REPUBLIKA.CO.ID, JAKARTA -- Juru Bicara Mahkamah Agung (MA) Suhadi mengatakan, pimpinan MA akan mempertimbangkan surat yang bakal dikirim oleh penyelenggara pemilu terkait penyegeraan putusan uji materi Peraturan Komisi Pemilihan Umum (KPU). Menurutnya, detil isi surat tersebut harus dibaca dengan seksama untuk memastikan tak ada implikasi terhadap independensi hakim.
"Itu pun nanti akan dipertimbangkan oleh pimpinan MA. Karena bagaimana detil isi suratnya itu kita belum tahu, apakah itu akan memengaruhi independensi hakim atau merupakan pengaruh dari luar badan peradilan," terang Suhadi melalui sambungan telepon, Kamis (6/9).

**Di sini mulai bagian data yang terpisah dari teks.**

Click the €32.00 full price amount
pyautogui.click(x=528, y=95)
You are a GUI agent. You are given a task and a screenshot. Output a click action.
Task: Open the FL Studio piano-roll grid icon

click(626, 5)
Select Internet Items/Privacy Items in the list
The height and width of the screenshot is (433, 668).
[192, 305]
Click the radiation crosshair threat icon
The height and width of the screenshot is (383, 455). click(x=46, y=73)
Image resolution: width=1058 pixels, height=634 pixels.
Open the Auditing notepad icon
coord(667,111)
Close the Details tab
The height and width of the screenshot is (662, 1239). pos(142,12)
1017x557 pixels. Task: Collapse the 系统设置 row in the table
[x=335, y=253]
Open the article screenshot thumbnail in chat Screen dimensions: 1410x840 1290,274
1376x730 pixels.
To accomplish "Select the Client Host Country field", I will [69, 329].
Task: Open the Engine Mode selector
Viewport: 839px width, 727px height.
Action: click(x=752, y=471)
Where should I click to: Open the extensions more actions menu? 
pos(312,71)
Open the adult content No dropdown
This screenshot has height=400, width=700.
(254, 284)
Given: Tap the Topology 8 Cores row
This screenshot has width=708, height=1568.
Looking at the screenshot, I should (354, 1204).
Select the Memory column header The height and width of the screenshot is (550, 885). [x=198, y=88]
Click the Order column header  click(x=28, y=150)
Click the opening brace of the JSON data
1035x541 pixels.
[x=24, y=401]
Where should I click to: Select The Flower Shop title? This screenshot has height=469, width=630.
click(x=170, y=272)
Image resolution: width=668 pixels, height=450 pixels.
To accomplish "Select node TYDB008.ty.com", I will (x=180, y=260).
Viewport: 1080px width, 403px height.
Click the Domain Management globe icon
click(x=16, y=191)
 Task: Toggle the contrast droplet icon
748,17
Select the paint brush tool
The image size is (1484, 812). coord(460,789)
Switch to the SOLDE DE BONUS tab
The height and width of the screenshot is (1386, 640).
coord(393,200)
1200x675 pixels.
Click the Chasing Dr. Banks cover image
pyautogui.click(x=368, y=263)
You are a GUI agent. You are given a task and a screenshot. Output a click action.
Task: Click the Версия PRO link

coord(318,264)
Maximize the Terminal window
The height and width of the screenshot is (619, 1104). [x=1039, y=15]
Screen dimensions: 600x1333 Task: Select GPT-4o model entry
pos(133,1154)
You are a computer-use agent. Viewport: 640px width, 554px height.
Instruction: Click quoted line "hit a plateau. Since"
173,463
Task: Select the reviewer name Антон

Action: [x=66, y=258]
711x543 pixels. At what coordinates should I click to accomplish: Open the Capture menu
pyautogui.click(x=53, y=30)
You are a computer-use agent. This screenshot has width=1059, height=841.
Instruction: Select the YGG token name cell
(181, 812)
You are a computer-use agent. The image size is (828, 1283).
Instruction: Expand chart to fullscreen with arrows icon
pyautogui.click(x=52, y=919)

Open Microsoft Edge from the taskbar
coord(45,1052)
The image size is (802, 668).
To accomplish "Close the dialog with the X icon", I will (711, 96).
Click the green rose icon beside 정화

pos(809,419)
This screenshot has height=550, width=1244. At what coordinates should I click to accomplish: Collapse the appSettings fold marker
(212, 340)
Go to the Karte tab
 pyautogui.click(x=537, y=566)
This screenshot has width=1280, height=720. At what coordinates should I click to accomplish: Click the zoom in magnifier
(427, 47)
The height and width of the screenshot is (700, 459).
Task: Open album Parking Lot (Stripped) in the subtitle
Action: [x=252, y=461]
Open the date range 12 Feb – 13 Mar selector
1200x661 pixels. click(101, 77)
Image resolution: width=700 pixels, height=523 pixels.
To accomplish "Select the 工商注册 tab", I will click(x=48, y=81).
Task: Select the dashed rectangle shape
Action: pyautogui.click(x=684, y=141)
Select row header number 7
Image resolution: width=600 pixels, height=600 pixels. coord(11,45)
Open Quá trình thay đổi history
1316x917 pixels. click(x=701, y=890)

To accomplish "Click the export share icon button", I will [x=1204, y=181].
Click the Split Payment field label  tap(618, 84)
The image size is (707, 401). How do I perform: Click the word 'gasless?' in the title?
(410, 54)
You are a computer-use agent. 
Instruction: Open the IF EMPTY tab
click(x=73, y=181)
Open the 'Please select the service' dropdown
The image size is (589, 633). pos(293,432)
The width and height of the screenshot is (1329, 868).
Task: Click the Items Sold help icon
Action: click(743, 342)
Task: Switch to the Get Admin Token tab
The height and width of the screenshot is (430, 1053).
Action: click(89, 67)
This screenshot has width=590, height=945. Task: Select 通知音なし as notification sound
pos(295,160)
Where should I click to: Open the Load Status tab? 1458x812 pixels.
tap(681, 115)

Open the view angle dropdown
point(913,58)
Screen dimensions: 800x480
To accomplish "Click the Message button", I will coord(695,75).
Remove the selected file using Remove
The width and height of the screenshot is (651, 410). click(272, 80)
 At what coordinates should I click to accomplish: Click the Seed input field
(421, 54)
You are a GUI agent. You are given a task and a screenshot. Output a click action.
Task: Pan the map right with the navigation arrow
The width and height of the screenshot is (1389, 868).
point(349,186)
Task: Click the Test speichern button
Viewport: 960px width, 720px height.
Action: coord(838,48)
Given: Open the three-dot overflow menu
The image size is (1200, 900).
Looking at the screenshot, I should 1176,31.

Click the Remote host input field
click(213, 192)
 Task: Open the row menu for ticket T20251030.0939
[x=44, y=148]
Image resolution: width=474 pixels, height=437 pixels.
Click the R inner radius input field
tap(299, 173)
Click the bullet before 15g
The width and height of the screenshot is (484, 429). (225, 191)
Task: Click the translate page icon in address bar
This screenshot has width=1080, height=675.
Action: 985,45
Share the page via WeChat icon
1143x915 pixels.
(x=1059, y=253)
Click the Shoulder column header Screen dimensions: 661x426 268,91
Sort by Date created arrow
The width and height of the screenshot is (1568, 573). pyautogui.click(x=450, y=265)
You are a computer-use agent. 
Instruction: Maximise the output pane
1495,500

Selain itu, Suhadi mengaku, pihaknya telah meneliti berita yang menyebutkan adanya putusan Mahkamah Konstitusi (MK) yang memperbolehkan MA melanjutkan uji materi. Menurut dia, putusan MK tersebut merupakan putusan yang baru dan belum disampaikan kepada MA.
"Kita teliti ternyata baru, belum disampaikan kepada MA putusan itu. Seharusnya segera disampaikan ke MA," kata dia.
Pihaknya menyadari putusan MK itu belum disampaikan ke MA setelah melihat ke dalam catatan administrasi peradilan. Karena itu, kata Suhadi, MA terpaksa melihat putusan tersebut melalui internet.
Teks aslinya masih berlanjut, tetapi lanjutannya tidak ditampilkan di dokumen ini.